Translated from french (please notify us of errors)
Nourish, heal, protect, bewitch, kill: in Greek and Roman antiquity, plants do all of this at once. The boundary between cookery, medicine, religion and magic does not exist — or at least not where we would draw it today. A single plant may appear in a recipe, a medical prescription and a bewitchment ritual.

In this conception of the world, plants are not mere resources to be exploited. They occupy a place in the order of the cosmos, maintaining invisible relationships with the forces that govern it. They bear in their morphology the signs of their powers. One must still know how to use them — and how to approach them.
For the Ancients, a plant’s name was not arbitrary. It often revealed its nature.
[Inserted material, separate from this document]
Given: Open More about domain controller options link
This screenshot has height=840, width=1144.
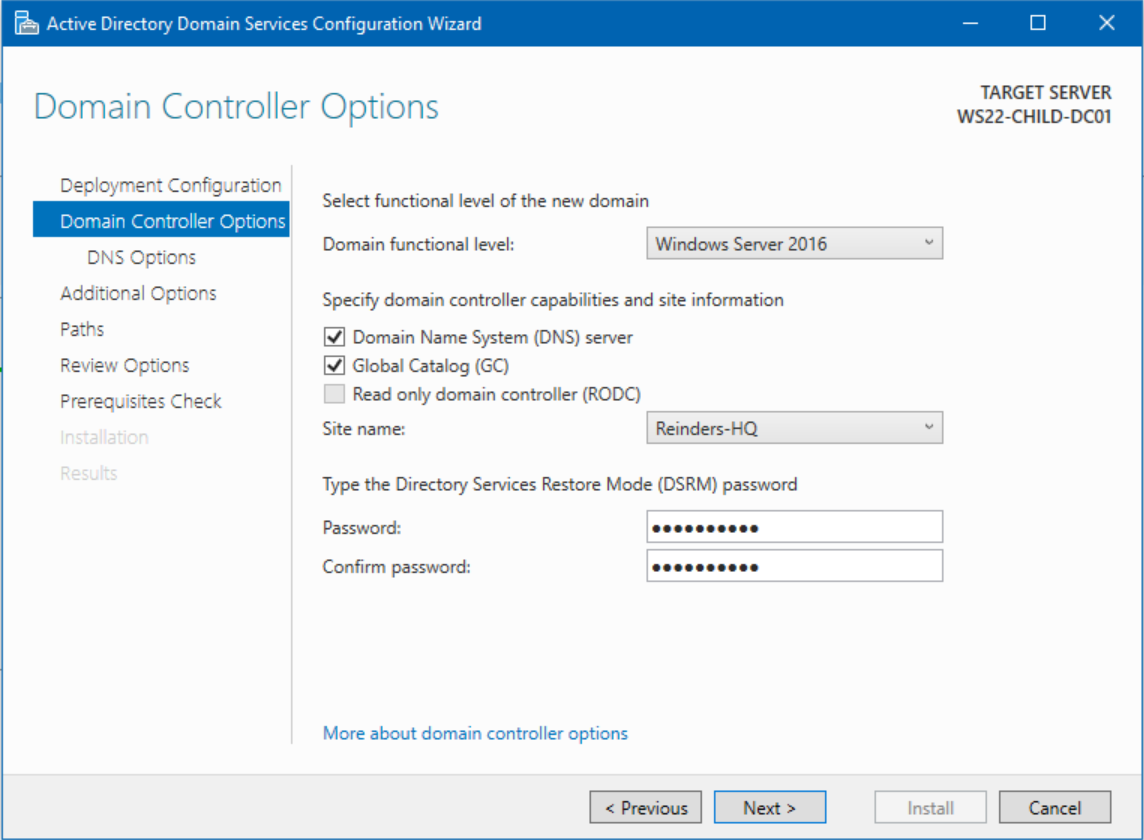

As for the very existence of many plants, it was explained by myth.
The narcissus, for example, received its name “because it blunts the nerves and induces narcotic heaviness (narkōdeis)”, explains Plutarch in his Table Talk.[1] That young Narkissos, enamoured of his own reflection, should grow numb with longing to the point of wasting away is therefore no accident: at the place of his death grows a plant whose narcotic effects are entirely real.
Beloved of Aphrodite, Adonis is mortally wounded by a boar whilst hunting. From his blood is born the anemone, a fragile and ephemeral flower whose name evokes the wind (anemos) that carries it away.
Hyakinthos, finally, lends his name to the hyacinth: Apollo, overwhelmed with grief at having killed his beloved with a discus whose trajectory, according to some versions, the wind Zephyr had deflected out of jealousy, transforms him into a flower.
In Greek and Roman antiquity, the plant kingdom is not separate from the world of gods, men and invisible forces: it is a fully integral part of it. Greek philosophers pondered at length the origin of plants, their reproduction, their place in the hierarchy of living beings, their properties, their powers, their soul and their will.
The plant, an inverted animal
Aristotle framed the problem with a clarity that shaped all ancient thought on the subject. For him:
“Nature passes little by little from inanimate beings to living ones, in such a way that this continuity prevents one from perceiving the boundary that separates them, and one does not know to which side the intermediate form belongs.”[2]
The plant certainly occupies the lower rungs of the hierarchy of living things, but within a continuous scale, with no sharp break. Aristotle elaborates thus:
“Furthermore, when the upward-driving heat diminishes and the earthy element increases, the bodies of animals become smaller and possessed of many feet; and in the end they become footless and stretched along the ground.
Advancing thus little by little, they come also to have their vital principle below, and the part corresponding to the head finally becomes immobile and insensible; the being then becomes a plant, with the upper parts below and the lower parts above.
For in plants, the roots perform the function of mouth and head, whilst the seed is at the opposite end: it forms above, at the tips of the branches.”[3]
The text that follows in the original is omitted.